Venera Ziegler LL.M. ’00, a partner at the Investment Funds group at DLA Piper, came to the law school from Sofia, Bulgaria. Her perspective was very influenced by the fact that she grew up in a communist state, “behind the Iron Curtain, with very little knowledge about the U.S.” When she started studying law in Sofia, it was the year that the Communist Party fell. She wanted to pursue legal studies, she said, in part because of the way her family had been treated under Bulgaria’s one-party regime. But she knew she eventually wanted to study outside of Bulgaria as well, so she set about teaching herself English and applied to schools in the U.S. and Europe.
She described her initial experience of the openness of other students at Harvard as a huge culture shock. “Growing up in a small country behind the Iron Curtain, you always had to worry who might know what, and it was just too dangerous,” Ziegler said.
She said that studying with people, including J.D. students, who expressed their ideas so freely and who debated with professors, had a big impact. Getting to the point where she, too, could speak up in class was an important step.
Yet she also remembers that at first the environment made her question whether she belonged. “But I realized very quickly that a lot of LL.M. students feel that way,” Ziegler said. In the end, her class became so close that they became family. She still has friendships with classmates that she cherishes deeply, and she and they remain involved with the school.
Blum asked other panelists whether they had “a difficult moment when something was lost in translation, a tough moment to get through.”
Capt. Jacob Romelhardt LL.M. ’14, director of the National Security Law Division of the U.S. Navy Office of the Judge Advocate General, recalled that when he came to law school in 2013, drone strikes were one of the topics being discussed. They were also something he had personally advised on.
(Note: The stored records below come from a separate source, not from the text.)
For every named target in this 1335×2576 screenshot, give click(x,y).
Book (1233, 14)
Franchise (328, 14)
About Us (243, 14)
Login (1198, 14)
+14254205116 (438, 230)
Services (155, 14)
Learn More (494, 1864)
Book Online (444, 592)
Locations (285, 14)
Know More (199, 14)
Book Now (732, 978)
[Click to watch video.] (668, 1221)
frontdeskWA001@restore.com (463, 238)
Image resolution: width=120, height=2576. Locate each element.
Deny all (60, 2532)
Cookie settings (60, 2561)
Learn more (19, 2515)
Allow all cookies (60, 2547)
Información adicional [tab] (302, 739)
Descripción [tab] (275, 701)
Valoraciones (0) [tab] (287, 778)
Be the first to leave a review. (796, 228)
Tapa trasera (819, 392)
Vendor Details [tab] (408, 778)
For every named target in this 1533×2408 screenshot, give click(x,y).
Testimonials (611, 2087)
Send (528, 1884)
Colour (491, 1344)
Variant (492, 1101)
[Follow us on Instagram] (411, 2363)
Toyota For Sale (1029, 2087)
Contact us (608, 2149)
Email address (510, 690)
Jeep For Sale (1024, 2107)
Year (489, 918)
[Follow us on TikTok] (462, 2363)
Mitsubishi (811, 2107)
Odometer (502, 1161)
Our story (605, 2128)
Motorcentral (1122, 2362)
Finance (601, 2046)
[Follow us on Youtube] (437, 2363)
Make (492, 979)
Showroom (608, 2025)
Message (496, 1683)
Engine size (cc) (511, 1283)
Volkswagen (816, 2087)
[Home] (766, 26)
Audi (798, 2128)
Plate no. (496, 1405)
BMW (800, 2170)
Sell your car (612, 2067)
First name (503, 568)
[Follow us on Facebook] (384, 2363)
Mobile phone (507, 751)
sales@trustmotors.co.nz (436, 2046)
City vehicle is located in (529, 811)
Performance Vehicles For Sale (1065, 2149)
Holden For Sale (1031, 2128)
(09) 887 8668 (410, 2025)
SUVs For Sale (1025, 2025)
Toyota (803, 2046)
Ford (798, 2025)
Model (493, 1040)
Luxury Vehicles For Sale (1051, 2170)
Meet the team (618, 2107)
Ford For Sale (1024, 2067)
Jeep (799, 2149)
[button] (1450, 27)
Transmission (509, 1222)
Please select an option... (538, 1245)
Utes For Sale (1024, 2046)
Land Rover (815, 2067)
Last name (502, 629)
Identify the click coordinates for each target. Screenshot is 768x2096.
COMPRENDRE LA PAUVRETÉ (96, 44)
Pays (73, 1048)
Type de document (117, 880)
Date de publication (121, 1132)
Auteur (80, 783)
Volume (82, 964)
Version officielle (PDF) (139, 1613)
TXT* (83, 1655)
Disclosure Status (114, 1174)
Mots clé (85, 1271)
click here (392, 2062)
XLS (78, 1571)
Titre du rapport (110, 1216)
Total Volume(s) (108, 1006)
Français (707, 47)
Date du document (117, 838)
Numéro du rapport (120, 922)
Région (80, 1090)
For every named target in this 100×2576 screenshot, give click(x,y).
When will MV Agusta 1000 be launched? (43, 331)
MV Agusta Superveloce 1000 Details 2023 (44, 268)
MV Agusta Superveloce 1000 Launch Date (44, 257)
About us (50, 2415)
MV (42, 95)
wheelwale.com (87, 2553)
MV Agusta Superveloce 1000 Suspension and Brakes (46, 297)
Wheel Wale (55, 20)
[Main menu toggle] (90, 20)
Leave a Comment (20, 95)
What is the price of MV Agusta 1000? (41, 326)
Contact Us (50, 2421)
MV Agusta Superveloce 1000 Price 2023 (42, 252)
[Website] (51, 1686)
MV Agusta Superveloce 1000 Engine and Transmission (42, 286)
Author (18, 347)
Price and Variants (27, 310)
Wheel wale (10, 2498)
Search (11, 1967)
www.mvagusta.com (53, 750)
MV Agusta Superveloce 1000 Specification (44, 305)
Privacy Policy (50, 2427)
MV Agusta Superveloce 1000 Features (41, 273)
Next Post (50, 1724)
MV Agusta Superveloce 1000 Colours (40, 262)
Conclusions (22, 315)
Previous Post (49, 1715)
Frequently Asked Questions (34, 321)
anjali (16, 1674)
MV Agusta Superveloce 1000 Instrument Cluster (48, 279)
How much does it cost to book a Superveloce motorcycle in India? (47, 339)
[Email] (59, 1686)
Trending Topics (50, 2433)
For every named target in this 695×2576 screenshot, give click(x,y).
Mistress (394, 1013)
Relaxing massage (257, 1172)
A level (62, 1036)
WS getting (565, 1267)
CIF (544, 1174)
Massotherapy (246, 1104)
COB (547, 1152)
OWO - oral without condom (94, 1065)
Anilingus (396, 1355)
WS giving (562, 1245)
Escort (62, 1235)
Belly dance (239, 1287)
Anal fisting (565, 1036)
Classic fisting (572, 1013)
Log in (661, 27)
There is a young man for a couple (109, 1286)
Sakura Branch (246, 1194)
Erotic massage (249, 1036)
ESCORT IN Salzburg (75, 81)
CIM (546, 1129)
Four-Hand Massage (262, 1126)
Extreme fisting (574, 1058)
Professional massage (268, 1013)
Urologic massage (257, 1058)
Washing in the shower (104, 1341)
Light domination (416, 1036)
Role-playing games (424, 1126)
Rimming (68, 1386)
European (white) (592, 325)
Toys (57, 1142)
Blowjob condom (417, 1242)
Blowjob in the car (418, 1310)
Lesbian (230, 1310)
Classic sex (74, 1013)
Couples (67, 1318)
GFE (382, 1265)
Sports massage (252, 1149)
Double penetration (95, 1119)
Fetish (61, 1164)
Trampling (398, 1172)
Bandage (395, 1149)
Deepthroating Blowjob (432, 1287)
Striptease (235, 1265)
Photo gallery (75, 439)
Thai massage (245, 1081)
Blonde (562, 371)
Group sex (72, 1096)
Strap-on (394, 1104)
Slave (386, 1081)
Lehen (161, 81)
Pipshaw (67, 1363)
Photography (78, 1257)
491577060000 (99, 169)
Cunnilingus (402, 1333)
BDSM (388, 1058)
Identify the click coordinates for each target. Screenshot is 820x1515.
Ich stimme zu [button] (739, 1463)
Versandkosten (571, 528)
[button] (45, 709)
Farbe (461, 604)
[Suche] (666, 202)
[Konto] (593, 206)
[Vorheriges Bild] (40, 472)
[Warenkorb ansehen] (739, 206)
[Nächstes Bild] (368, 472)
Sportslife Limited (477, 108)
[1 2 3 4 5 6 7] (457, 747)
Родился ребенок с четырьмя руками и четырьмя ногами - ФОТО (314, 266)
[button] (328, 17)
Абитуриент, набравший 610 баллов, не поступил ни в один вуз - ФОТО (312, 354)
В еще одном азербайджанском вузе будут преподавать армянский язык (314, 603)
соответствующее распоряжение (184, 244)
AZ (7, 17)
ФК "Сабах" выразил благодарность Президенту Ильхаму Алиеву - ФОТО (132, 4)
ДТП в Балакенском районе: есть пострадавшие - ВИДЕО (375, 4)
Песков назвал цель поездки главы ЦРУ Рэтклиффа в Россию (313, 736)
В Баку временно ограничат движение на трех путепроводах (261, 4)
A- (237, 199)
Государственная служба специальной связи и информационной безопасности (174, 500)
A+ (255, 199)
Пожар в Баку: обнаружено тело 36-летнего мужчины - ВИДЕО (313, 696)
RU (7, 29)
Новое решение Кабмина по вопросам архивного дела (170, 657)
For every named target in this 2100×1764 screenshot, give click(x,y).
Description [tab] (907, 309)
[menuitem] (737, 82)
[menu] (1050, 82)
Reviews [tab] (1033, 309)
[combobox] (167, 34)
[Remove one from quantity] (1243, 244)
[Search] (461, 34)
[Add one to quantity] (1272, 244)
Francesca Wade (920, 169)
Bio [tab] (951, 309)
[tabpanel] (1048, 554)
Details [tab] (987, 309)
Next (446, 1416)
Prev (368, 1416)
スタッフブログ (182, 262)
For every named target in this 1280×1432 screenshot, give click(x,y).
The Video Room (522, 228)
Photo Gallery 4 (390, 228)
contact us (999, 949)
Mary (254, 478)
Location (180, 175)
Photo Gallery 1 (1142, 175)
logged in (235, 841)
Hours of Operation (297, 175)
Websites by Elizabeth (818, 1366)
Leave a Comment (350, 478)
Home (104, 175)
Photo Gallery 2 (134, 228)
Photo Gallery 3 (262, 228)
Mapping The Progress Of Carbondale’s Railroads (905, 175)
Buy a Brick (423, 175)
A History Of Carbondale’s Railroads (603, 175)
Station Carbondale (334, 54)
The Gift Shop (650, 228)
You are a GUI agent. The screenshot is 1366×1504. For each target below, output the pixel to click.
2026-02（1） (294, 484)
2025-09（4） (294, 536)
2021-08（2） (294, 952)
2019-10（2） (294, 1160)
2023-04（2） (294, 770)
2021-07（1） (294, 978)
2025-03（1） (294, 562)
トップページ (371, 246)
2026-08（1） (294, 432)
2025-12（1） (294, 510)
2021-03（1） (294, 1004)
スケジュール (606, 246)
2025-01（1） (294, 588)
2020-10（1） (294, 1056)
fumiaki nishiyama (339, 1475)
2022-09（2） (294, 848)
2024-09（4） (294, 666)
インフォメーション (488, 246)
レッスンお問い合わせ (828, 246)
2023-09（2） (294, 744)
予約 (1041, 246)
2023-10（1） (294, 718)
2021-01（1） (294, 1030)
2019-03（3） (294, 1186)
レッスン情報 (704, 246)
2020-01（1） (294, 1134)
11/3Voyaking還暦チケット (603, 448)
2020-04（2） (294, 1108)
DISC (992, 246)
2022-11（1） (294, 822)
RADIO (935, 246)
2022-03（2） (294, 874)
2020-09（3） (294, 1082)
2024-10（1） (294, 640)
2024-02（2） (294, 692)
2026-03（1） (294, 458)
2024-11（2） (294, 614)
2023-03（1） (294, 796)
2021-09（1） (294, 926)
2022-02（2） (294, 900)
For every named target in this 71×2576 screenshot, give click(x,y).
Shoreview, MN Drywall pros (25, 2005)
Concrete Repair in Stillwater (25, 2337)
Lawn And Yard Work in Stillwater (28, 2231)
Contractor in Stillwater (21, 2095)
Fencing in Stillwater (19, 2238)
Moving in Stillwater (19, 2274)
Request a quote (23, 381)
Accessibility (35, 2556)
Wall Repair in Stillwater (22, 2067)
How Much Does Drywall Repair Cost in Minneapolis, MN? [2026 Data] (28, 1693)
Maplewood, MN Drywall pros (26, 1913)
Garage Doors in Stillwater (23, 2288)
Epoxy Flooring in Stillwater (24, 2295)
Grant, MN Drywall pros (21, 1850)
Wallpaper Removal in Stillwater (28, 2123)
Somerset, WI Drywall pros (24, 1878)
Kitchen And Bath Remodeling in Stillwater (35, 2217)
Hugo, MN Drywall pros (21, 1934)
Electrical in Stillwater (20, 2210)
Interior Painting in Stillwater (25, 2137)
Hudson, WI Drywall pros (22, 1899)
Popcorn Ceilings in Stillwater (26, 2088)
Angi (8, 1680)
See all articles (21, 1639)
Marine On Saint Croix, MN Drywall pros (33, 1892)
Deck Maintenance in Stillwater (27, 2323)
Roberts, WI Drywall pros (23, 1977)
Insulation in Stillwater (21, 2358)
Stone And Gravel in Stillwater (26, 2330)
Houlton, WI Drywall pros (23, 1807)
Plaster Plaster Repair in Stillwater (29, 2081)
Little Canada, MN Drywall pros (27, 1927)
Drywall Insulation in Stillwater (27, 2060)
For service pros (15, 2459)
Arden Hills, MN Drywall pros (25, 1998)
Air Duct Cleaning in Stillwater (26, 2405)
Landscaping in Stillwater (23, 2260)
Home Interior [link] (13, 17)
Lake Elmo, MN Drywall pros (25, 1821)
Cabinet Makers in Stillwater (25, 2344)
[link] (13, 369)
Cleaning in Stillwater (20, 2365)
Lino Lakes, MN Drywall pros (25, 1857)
He said he felt people were refreshingly professional in discussing such controversial topics for the most part, but that sometimes there were exceptions.
“Sometimes, I think people were very certain about things they did not have personal experience with,” he said. He remembered one class, when a student “kept calling drone strikes ‘joystick warfare’ or ‘video game warfare,’” Romelhardt said. “I don’t think the student meant any offense by it,” he said, “But it’s hard for me not to take that personally, like, somehow when I’m involved in those targeting decisions, I don’t recognize the gravity and the importance of the decisions that we’re making.”
Alviar said there were many things that were difficult, including, she says, that legal academics at Harvard (and she believes more generally in the U.S.), can be very tough. “You are trying to answer the question, and then the professor comes back at you really strongly. I come from a culture where a professor would not do that,” she added. “I would get home, and I was like, ‘Everybody is sweeping the floor with everybody else.’”
Alviar agreed that in the cohort there was solidarity. But like almost all the panelists, she also talked about experiencing impostor syndrome. “So many of us had this feeling, ‘I’m here but how did I get in?’”
Dahlan said it may be true that most students find themselves at least momentarily doubting how they got in. “But ultimately, they come for a reason. And if you look close enough you will find it. You’ll see the beauty and the brilliance of the people around you.”